2 Comments

Summary:

The long, long, long-awaited Apple TV should start arriving on store shelves and the doorsteps of everyone who pre-ordered one shortly. The item, initially announced to arrive in February but delayed, has been selling like hotcakes since preorders were made available on the Apple web site. […]

The long, long, long-awaited Apple TV should start arriving on store shelves and the doorsteps of everyone who pre-ordered one shortly. The item, initially announced to arrive in February but delayed, has been selling like hotcakes since preorders were made available on the Apple web site.

Apple TV

I’m looking forward to somebody cracking the thing open and exploring the guts. Because the sooner hackers get a chance to play with the device, the sooner it will realize its full potential and not just be the hardware DRM hobbled set-top box of choice for the iTunes store.

But even as-is, it could be a boon to independent content creators publishing their work online, and Apple themselves could be angling to add desirable features — such as making it an HD-capable DVR, for instance.

Photo by Niall Kennedy.

  1. I don’t think it really needs a DVR or any other particular feature: Quite the opposite, I think for this sort of device, the fewer features the better. What it does have to be is price competitive with a DVD Player: So that absolutely no more than $AU100. At $449 AU, they need to more than quarter the price before it’s a serious purchase option for the mums and dads. I don’t know if they can make a go of it at the price it’s set at, but I’m quite sure it’s not a consumer proposition at that price: It’s a super-high priced, underfeatured luxury item.

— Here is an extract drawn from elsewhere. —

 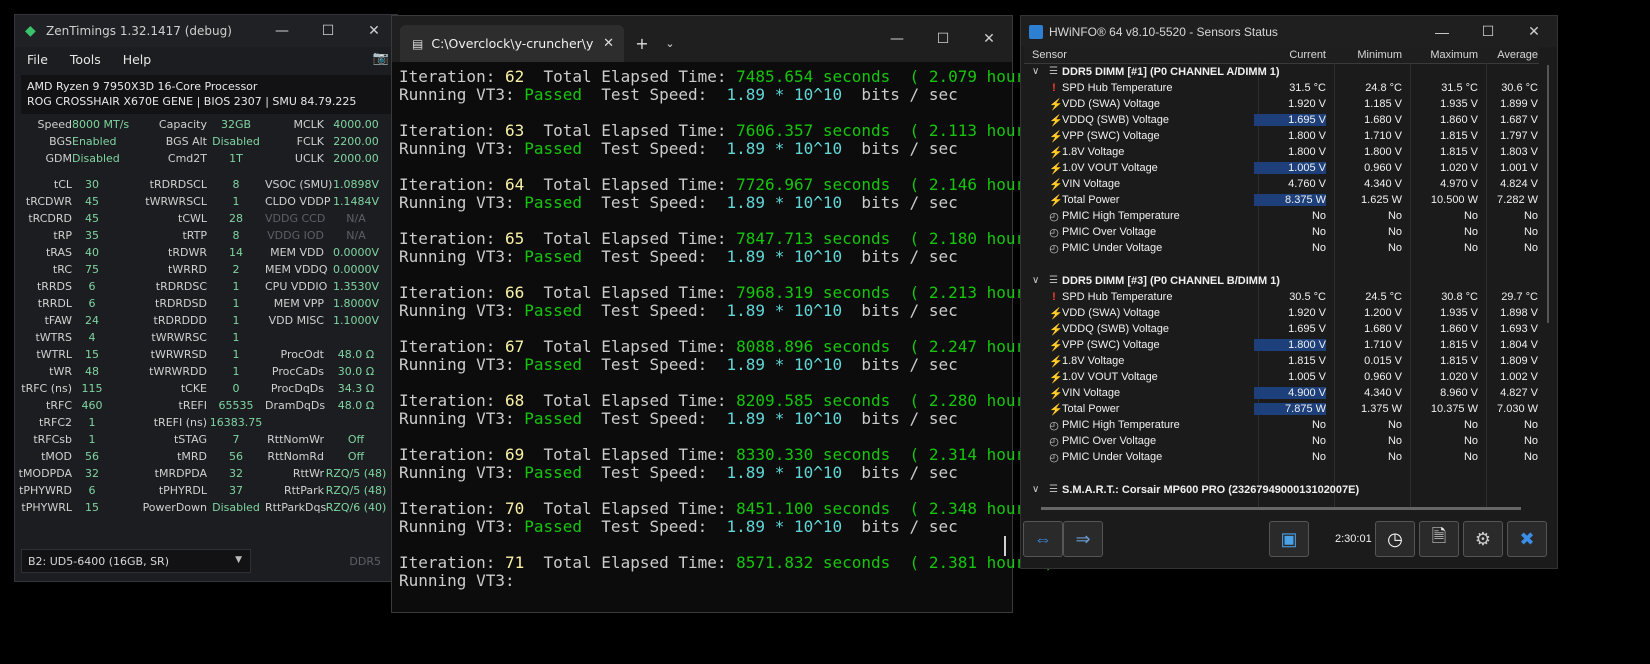 What do you see at coordinates (1281, 508) in the screenshot?
I see `horizontal-scrollbar` at bounding box center [1281, 508].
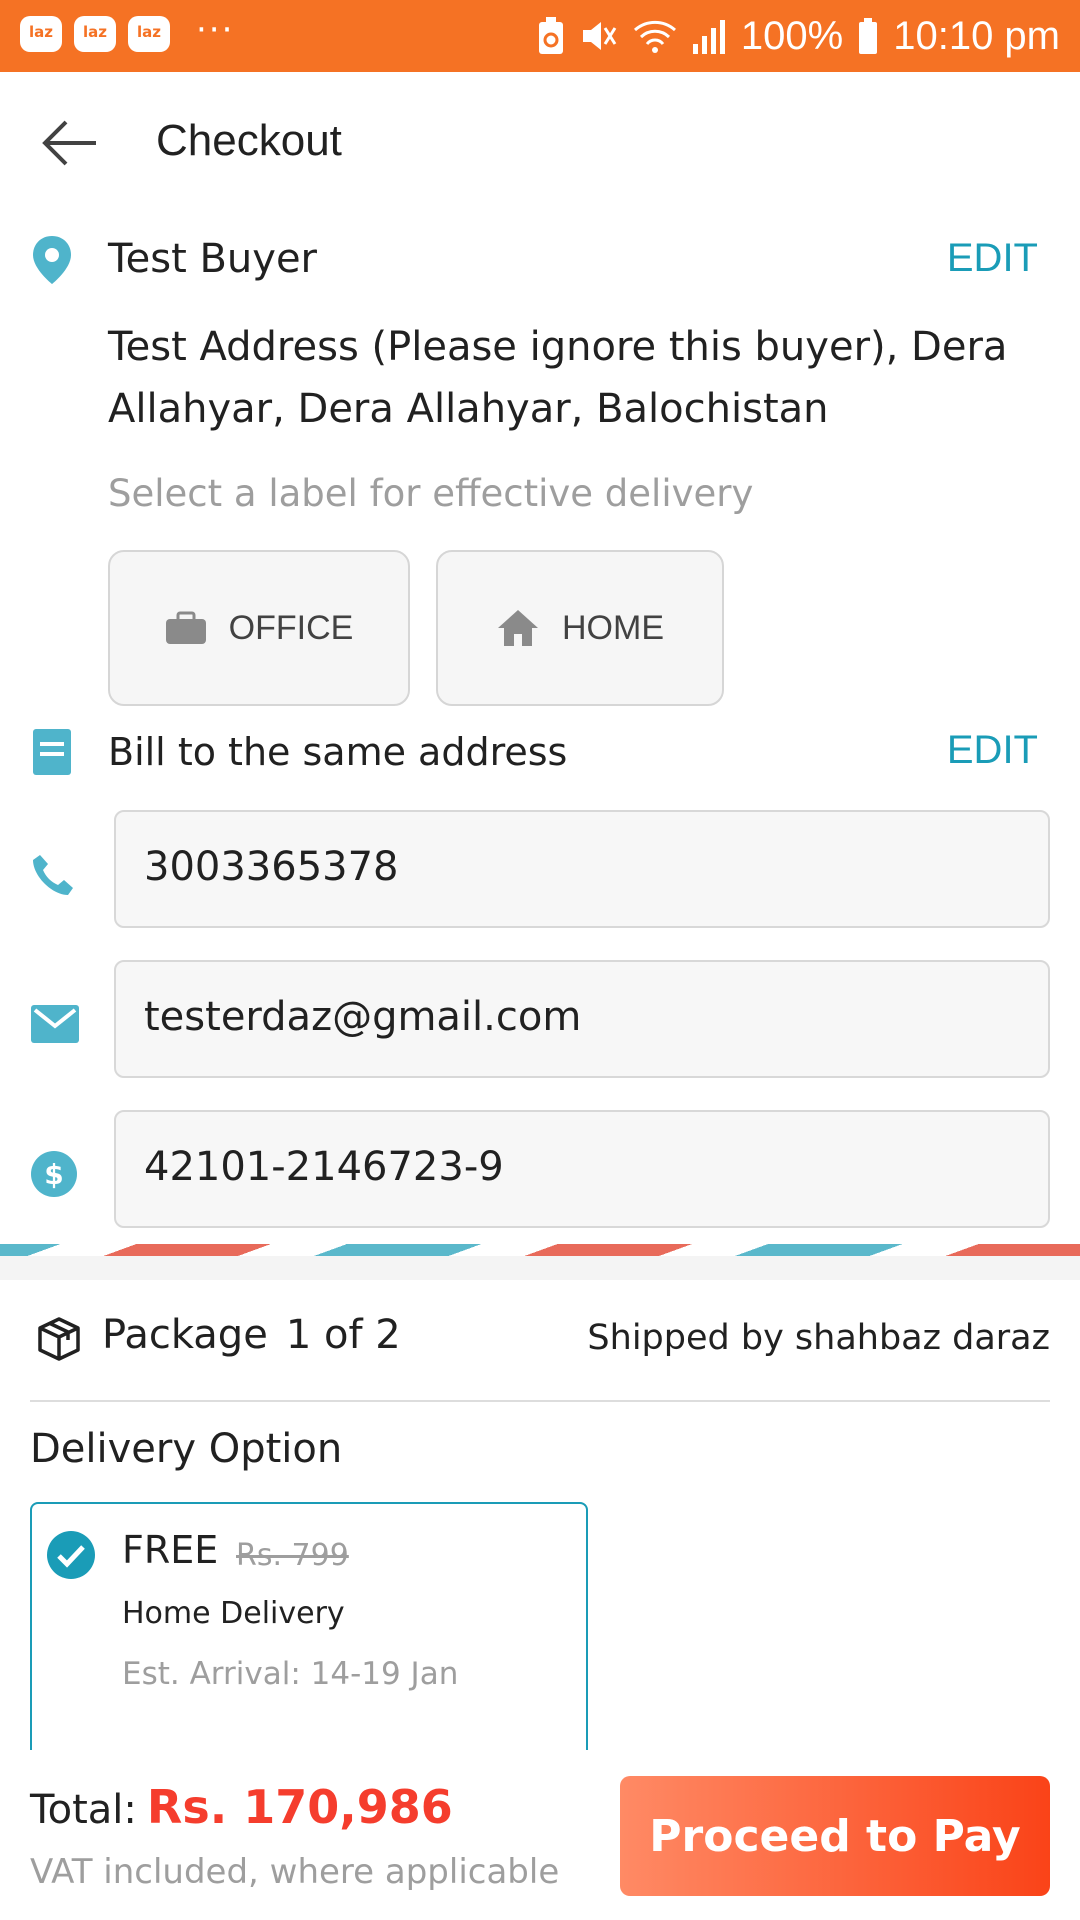  I want to click on section-gap, so click(540, 1268).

    Now don’t get me wrong, I own a Powerbook, an Ibook, a Power Mac, an Ipod and more pairs of white earphones than you can shake a stick at: This thing has some value to me, but only at the price where it’s a substitute for an ordinary DVD player. At $450, tell ‘im he’s dreaming.

  2. I’m already so bored with “evaluations” of a tech product by people who haven’t any hands-on with the critter I refuse to spend much space correcting their mal-conclusions.

    1. Apple made it clear from the git-go this isn’t to be a DVR.

    2. The only “crippling” DRM Apple TV has to deal with is the crap HDMI/HDCP protocol — which comes from broadcast media.

    3. I’m cheap enough to skip sales tax and ordered mine online; so, Om, you’ll have yours before I do. I’ll wager my 40 lbs against your 40 lbs that anything you can import into iTunes and playback via Front Row is going to stream via AppleTV to your TV set.

    I just did a short video with a webcam using 6-year-old Logitech video capture software > downloaded someone’s freebie DiVX compression utility > imported it into iTunes and played it back on my Apple Cinema display via Front Row. I’ll bet I can do the same over my Samsung HDTV when the critter gets here.

    This will be the avenue for IPTV that John always argues about. I’ll be watching Cranky Geeks, dl.tv, whatever Natali will produce as a vidcast — and whatever Om ever does in the same genre — in my living room after I download content with my Mac in the study.

    Yes I’m the same cranky Eideard over at Dvorak.org/blog.